« Merci le Covid ! » L’expression pourrait servir de titre-clin d’œil à un épais rapport de recherche sur un sujet, jusque-là réservé aux spécialistes, mais que l’épidémie a sorti des coulisses des labos et projeté sur le devant de la scène : l’intégrité scientifique.
L’expression désigne les règles visant « à garantir [aux travaux de recherche] leur caractère honnête et scientifiquement rigoureux et à consolider le lien de confiance avec la société », comme le précise la loi de programmation de la recherche de décembre 2020. En langage plus clair, les chercheurs ne doivent pas frauder, un spectre d’inconduites allant de manquements graves comme plagier, falsifier ou fabriquer des données, à la signature d’articles sans avoir participé au travail, en passant par des embellissements de figures, ou des arrangements statistiques…
La crise sanitaire a montré que ces inconduites, que le public aurait pu considérer comme quasi théoriques, existent bien : articles retirés pour fraude, liens d’intérêts non signalés, accommodements avec l’éthique (des enquêtes sont en cours sur ces sujets contre l’institut hospitalo-universitaire Méditerranée Infection)… ont scandé la période.
« Zones grises »
Une équipe de sociologues des sciences menée par Michel Dubois et Catherine Guaspare, du laboratoire Gemass (CNRS/Sorbonne Université), a voulu savoir ce que la communauté scientifique pensait du sujet, dans un rapport rendu le 30 septembre dans le cadre du projet Covethos.
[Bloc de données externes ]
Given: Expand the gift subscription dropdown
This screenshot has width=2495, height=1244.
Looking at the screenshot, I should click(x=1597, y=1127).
Il y a encore du chemin à faire, à en croire les réponses à un questionnaire des 2 132 techniciens, ingénieurs et chercheurs anonymes du CNRS (une étude semblable sur l’Inserm va débuter).
Presque 11 % des chercheurs reconnaissent avoir modifié la méthodologie d’un projet de recherche pour répondre aux pressions d’un financeur
Premier constat, un tiers seulement des répondants affirme avoir une connaissance suffisante des règles de l’intégrité. Et 21 % reconnaissent ne pas avoir ces connaissances.
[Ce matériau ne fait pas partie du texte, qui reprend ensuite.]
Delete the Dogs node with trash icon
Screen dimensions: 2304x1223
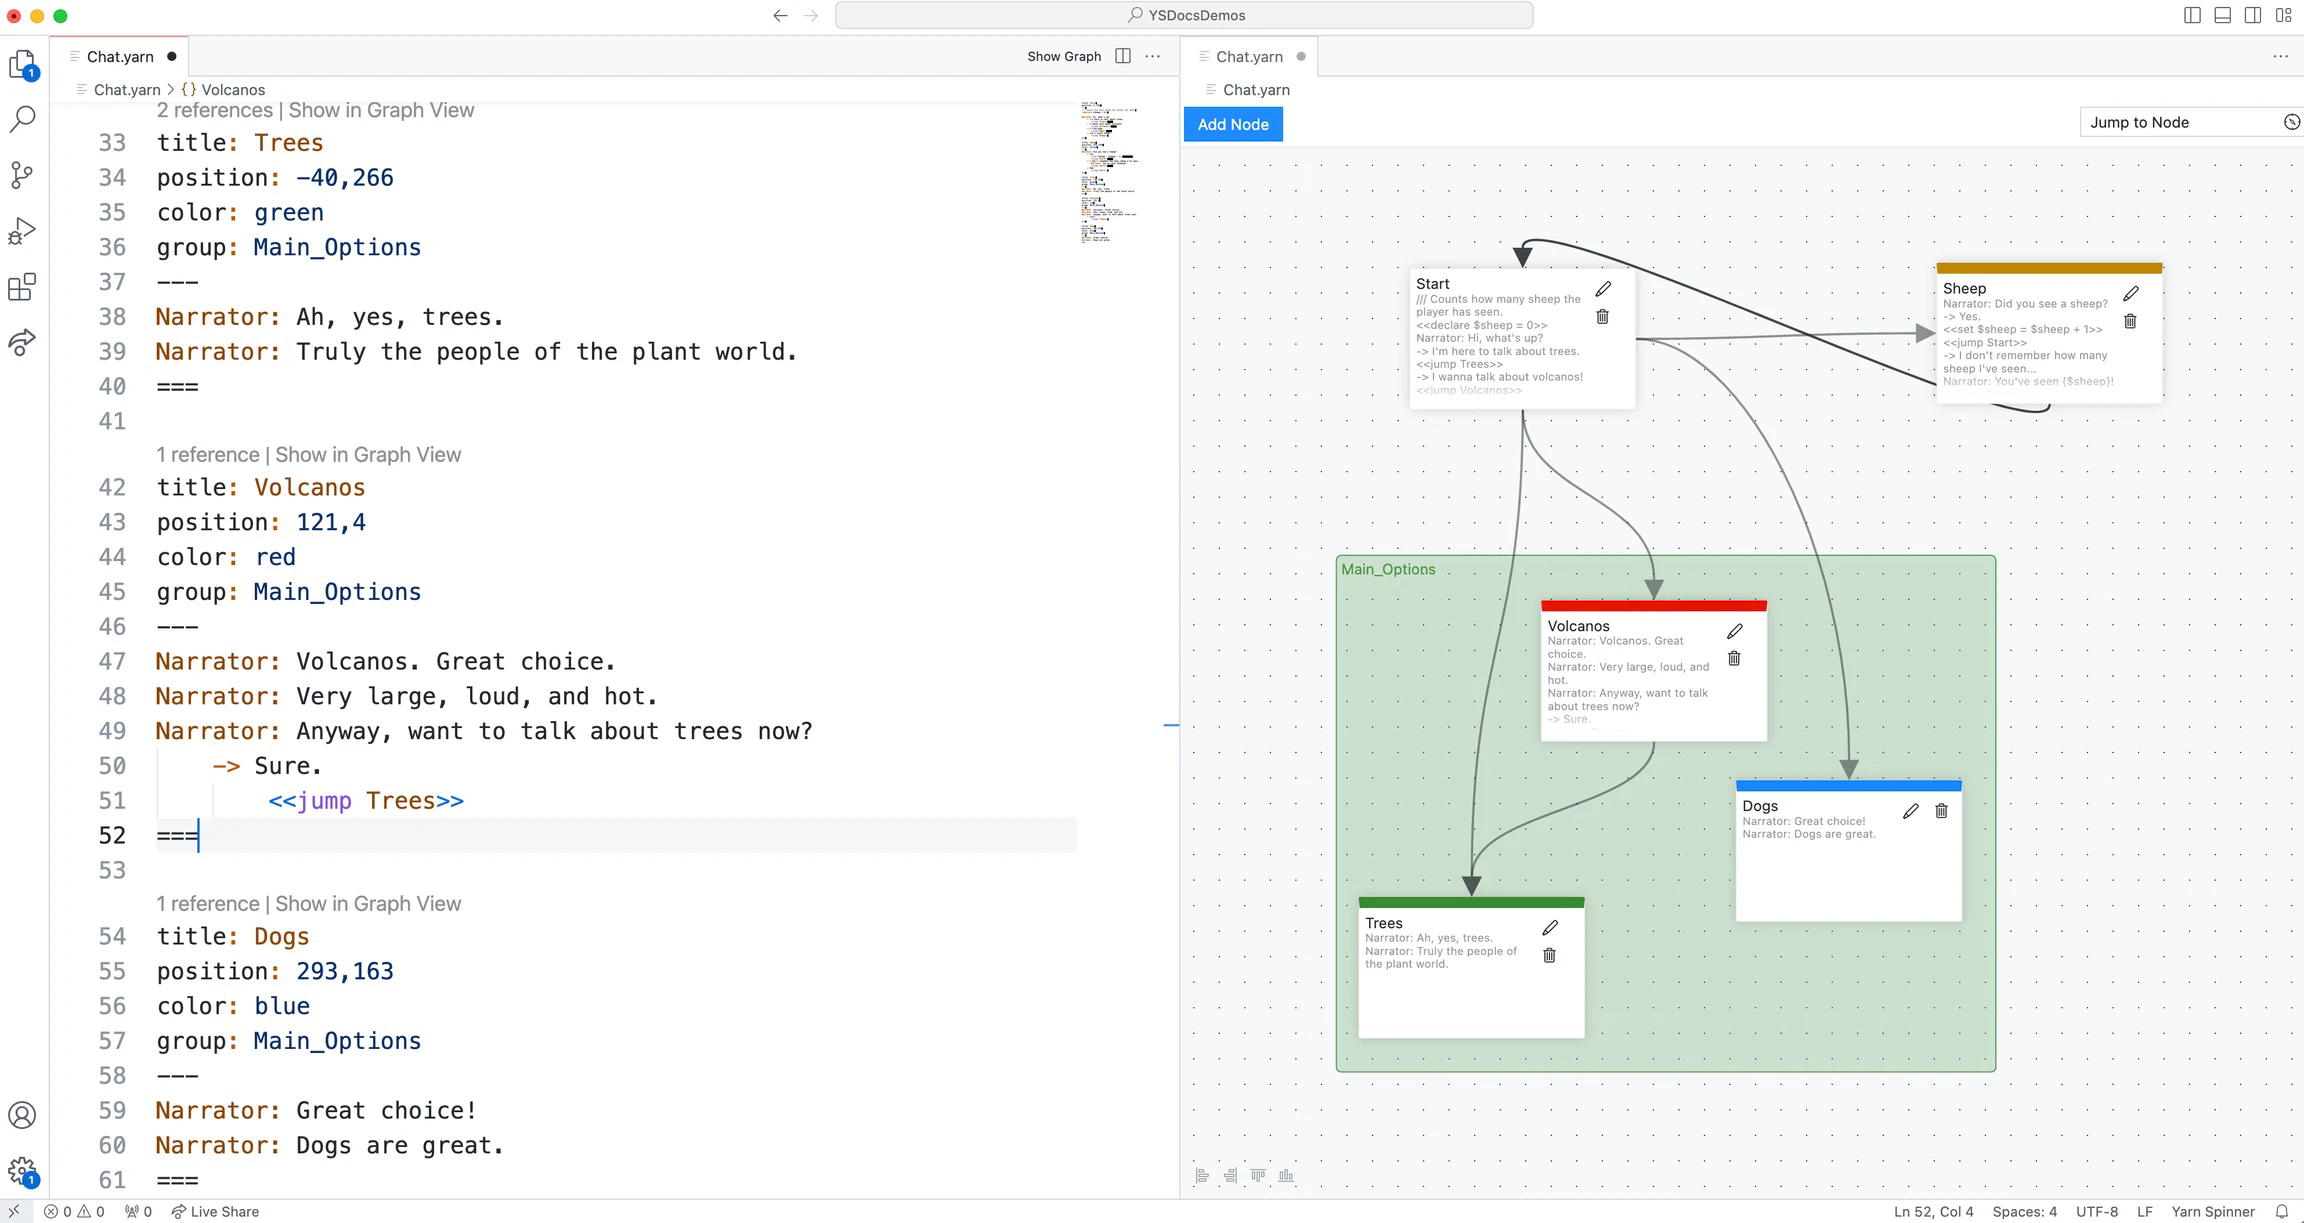[x=1941, y=811]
Second constat, les aveux d’inconduites ne sont pas rares. Cinq d’entre elles, plus ou moins graves, ont été « testées » : 0,4 % des répondants avouent avoir utilisé des idées d’autrui sans les nommer, souvent ou très souvent (et 9 % l’avoir fait rarement) ; 2 % avoir évité souvent de présenter des données qui pourraient contredire leurs hypothèses (et 21 % l’avoir fait rarement). Presque 11 % reconnaissent avoir modifié la méthodologie d’un projet de recherche pour répondre aux pressions d’un financeur…
« Nous n’avons pas été surpris par ces chiffres, déjà observés dans d’autres pays, mais c’est la première fois que nous avons une telle enquête en France, indique Michel Dubois. Elle nous permet d’insister sur l’importance de la zone grise de l’intégrité, au-delà des manquements les plus graves. » Selon lui, les institutions auraient intérêt à se saisir de cette « zone grise » autrement qu’à partir des « affaires » graves rendues publiques, afin de construire une « culture partagée » sur le sujet.